Zutreffend hat das erstinstanzliche Gericht nicht den tatsächlichen Schaden der Klägerin zugrunde gelegt sondern darauf hingewiesen, dass die Klägerin von der Beklagten nur den Ersatz der Mietwagenkosten verlangen kann, die ein verständiger, wirtschaftlich denkender Mensch in der Lage des Geschädigten für zweckmäßig und notwendig halten darf. Dies entspricht der neueren BGH-Rechtsprechung, der sich auf das Berufungsgericht .angeschlossen hat. Damit war dem erstinstanzlichen Gericht keine konkrete, sondern lediglich eine abstrakte Schadensberechnung möglich.

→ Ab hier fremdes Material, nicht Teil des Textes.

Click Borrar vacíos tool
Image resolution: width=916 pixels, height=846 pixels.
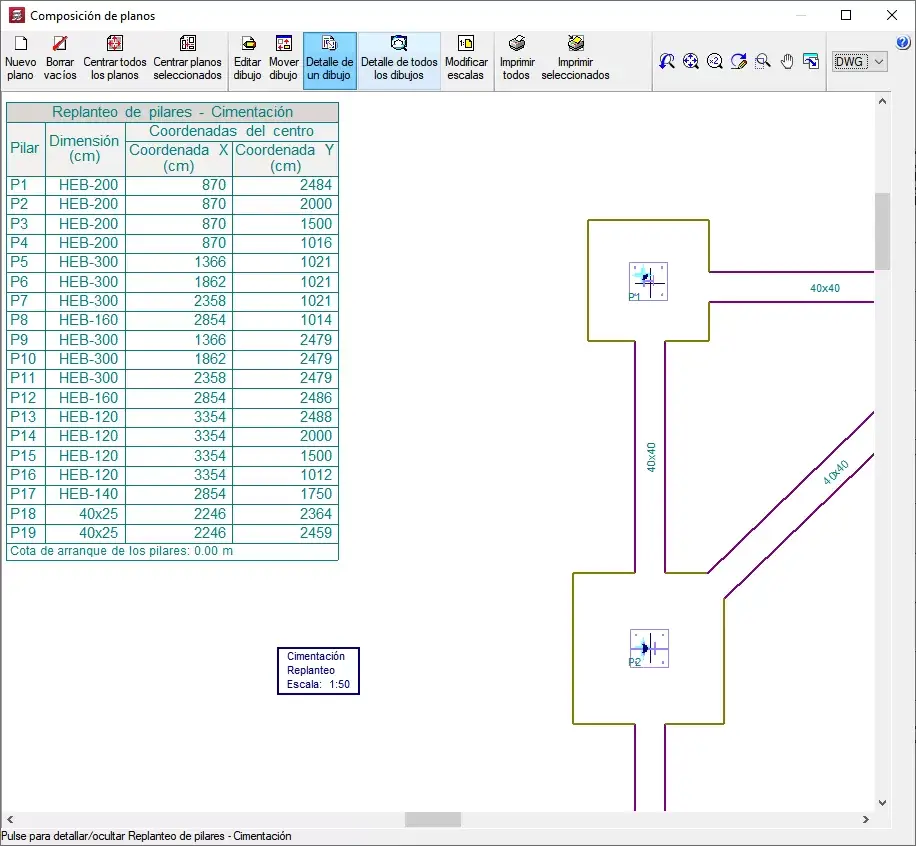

Es ist auch nicht zulässig, wie von der Klagepartei einwandt, dass die Tarife einzelner Mietwagenfirmen zugrunde gelegt werden. Zum Einen ist unklar, ob diese Tarife den Anforderungen eines billigenden Normaltarifs entsprechen. Zum Anderen ist auch nicht ersichtlich, warum man gerade den Tarif der einen und nicht den Tarif einer anderen Firma zugrunde legen sollte. Vielmehr gebietet die BGH-Rechtsprechung, dass im Rahmen der Schadensschätzung von einem üblichen Tarif ausgegangen wird, der nicht durch die Unfallsituation bedingt ist. Zur Ermittlung eines solchen Tarifes sind die gewichteten Mittelwerte des Schwacke-Automietpreisspiegels geeignet. Der Schwacke-Automietpreisspiegel hat sich an den tatsächlichen Marktverhältnissen orientiert. Das gewichtete Mittel stellt auch keinem abstrakten Durchschnittswert dar, sondern denjenigen Preis, der der Schwacke-Organisation von den Autovermietstationen am häufigsten genannt wurde. Dadurch vermittelt der Schwacke-Automietpreisspiegel ein realistisches Bild über den Autovermietungsmarkt. Im Einklang mit der Rechtsprechung zahlreicher anderer Gerichte erachtet deshalb die entscheidende Kammer des Landgerichts Nürnberg-Fürth den Schwacke-Automietpreisspiegel als geeignete Schätzungsgrundlage (ebenso Landgericht Nürnberg-Fürth, 2. Zivilkammer, Az.: 2 S 2281/06 vom 27.07.2006 m.w.N.).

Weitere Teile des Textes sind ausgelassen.